Jon sat up. “Ygritte, I never stole you.”
“Aye, you did. You jumped down the mountain and killed Orell, and afore I could get my axe you had a knife at my throat. I thought you’d have me then, or kill me, or maybe both, but you never did. And when I told you the tale o’ Bael the Bard and how he plucked the rose o’ Winterfell, I thought you’d know to pluck me then for certain, but you didn’t. You know nothing, Jon Snow.” She gave him a shy smile. “You might be learning some, though.”
The light was shifting all about her, Jon noticed suddenly. He looked around. “We had best go up. The torch is almost done.”
“Is the crow afeared o’ Gendel’s children?” she said, with a grin. “It’s only a little way up, and I’m not done with you, Jon Snow.” She pushed him back down on the clothes and straddled him. “Would you . . .” She hesitated.

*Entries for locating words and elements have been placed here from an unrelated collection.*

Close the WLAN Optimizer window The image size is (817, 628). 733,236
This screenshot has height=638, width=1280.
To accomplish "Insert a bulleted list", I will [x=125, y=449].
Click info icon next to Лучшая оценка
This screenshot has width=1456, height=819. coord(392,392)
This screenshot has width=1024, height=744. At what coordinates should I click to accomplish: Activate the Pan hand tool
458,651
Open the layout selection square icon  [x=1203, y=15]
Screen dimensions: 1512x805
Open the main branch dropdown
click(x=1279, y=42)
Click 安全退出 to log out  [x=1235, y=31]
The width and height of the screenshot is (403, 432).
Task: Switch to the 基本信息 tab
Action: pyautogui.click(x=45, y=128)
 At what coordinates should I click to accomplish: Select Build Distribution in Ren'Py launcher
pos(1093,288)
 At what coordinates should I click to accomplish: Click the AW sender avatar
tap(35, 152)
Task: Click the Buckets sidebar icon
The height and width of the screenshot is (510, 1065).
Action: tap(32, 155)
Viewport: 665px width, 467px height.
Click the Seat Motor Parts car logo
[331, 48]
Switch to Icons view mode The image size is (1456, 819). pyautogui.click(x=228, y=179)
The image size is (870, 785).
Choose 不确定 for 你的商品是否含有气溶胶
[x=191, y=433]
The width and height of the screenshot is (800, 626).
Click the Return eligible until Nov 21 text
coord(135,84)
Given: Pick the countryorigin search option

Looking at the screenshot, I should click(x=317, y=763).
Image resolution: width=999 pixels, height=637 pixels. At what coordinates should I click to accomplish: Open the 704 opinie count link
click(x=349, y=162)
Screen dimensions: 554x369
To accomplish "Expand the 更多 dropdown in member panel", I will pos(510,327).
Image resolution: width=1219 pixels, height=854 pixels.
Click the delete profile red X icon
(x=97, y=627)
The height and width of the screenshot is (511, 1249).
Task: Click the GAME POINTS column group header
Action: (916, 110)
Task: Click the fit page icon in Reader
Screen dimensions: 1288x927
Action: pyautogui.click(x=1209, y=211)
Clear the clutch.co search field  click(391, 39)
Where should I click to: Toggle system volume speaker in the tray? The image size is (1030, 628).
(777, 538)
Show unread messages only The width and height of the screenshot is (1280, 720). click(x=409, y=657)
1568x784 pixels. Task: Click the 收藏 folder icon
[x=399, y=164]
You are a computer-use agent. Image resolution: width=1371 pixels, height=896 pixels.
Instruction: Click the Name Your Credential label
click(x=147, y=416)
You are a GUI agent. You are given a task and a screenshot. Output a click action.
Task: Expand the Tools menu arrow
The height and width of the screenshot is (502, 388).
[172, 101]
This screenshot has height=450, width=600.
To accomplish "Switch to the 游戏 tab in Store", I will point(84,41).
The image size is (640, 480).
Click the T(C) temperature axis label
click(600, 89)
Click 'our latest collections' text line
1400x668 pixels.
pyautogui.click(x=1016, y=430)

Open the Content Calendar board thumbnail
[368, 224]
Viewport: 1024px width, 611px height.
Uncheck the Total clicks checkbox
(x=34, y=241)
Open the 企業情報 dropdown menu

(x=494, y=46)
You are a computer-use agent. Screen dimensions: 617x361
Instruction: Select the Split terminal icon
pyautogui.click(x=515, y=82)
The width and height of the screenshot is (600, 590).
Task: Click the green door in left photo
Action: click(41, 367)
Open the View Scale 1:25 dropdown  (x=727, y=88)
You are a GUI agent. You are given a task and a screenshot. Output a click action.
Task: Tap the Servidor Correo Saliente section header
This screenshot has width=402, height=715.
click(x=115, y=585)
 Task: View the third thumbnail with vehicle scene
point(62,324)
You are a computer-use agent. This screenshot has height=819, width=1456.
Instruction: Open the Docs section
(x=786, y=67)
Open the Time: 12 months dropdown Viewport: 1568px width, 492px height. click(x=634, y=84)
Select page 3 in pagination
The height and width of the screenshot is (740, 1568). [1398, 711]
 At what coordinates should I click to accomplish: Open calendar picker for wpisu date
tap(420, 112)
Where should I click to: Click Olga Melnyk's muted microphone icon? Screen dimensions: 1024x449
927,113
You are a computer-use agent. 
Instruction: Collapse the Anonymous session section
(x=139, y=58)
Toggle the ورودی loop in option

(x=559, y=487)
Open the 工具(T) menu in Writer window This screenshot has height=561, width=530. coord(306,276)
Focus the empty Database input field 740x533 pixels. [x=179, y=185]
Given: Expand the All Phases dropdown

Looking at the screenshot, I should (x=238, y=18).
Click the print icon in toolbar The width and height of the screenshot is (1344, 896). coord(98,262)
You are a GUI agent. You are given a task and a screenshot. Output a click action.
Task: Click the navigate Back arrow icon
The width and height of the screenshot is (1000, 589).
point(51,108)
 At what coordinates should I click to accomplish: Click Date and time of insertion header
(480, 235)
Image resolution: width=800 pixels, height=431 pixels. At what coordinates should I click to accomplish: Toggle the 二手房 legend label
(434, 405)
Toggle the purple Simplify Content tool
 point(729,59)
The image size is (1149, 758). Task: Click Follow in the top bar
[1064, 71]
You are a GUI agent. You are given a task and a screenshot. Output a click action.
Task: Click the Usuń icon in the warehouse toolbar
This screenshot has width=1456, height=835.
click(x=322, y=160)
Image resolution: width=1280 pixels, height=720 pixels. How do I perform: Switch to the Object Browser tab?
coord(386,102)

“What?” he prompted, as the torch began to gutter.
“Do it again?” Ygritte blurted. “With your mouth? The lord’s kiss? And I . . . I could see if you liked it any.”
By the time the torch burned out, Jon Snow no longer cared.
His guilt came back afterward, but weaker than before. If this is so wrong, he wondered, why did the gods make it feel so good?
The grotto was pitch-dark by the time they finished. The only light was the dim glow of the passage back up to the larger cavern, where a score of fires burned. They were soon fumbling and bumping into each other as they tried to dress in the dark. Ygritte stumbled into the pool and screeched at the cold of the water. When Jon laughed, she pulled him in too. They wrestled and splashed in the dark, and then she was in his arms again, and it turned out they were not finished after all.
“Jon Snow,” she told him, when he’d spent his seed inside her, “don’t move now, sweet. I like the feel of you in there, I do. Let’s not go back t’ Styr and Jarl. Let’s go down inside, and join up with Gendel’s children. I don’t ever want t’ leave this cave, Jon Snow. Not ever.”